Under this line are records; the part from the line containing "The width and height of the screenshot is (459, 460)." through the line containing "The width and height of the screenshot is (1020, 402)." should be repeated exactly. Please exclude pictures.

Start of WORKING DATA

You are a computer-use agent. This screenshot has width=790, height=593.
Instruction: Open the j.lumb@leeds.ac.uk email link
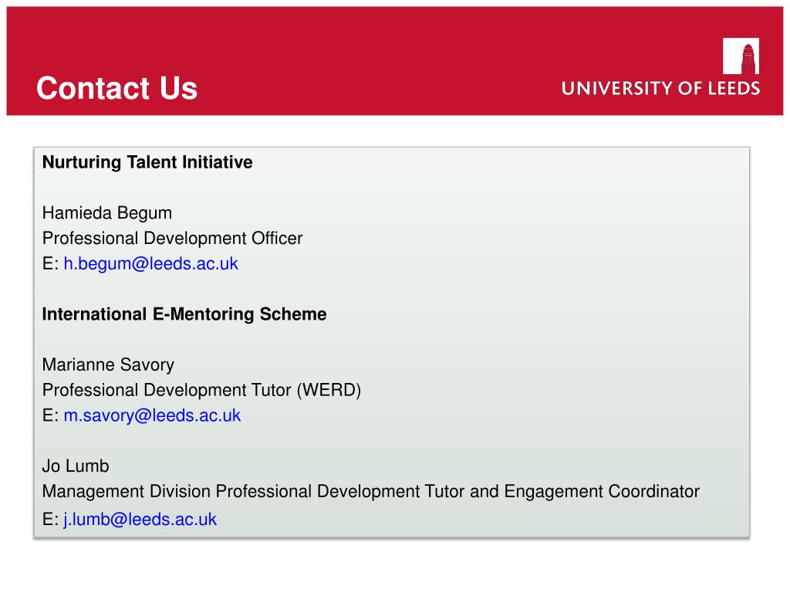[140, 519]
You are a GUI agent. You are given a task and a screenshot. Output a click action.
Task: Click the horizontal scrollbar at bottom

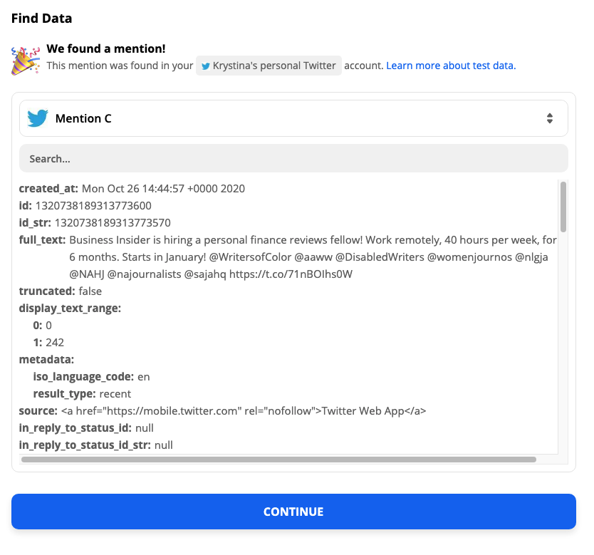pyautogui.click(x=278, y=460)
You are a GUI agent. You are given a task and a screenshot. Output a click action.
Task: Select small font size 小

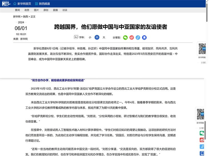90,38
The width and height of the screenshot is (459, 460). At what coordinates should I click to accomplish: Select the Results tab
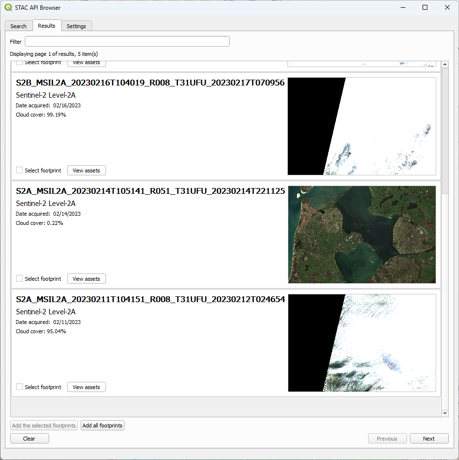[x=47, y=26]
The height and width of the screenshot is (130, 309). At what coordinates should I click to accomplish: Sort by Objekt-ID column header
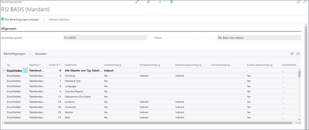(x=54, y=65)
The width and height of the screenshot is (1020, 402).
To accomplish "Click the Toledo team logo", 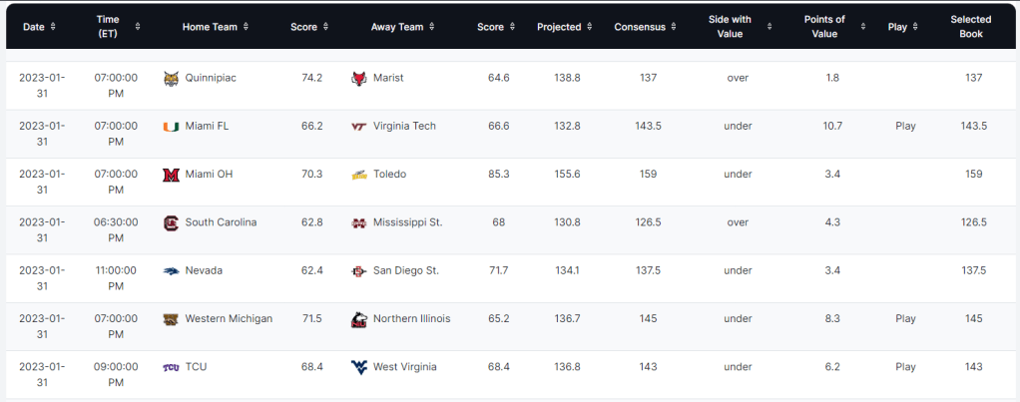I will pos(359,175).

End of WORKING DATA

● **FINISHED EXERCISE**:
The width and height of the screenshot is (459, 460). At what coordinates should I click to accomplish: Select the Results tab
[x=47, y=26]
The height and width of the screenshot is (130, 309). At what coordinates should I click to accomplish: Sort by Objekt-ID column header
(x=54, y=65)
The width and height of the screenshot is (1020, 402).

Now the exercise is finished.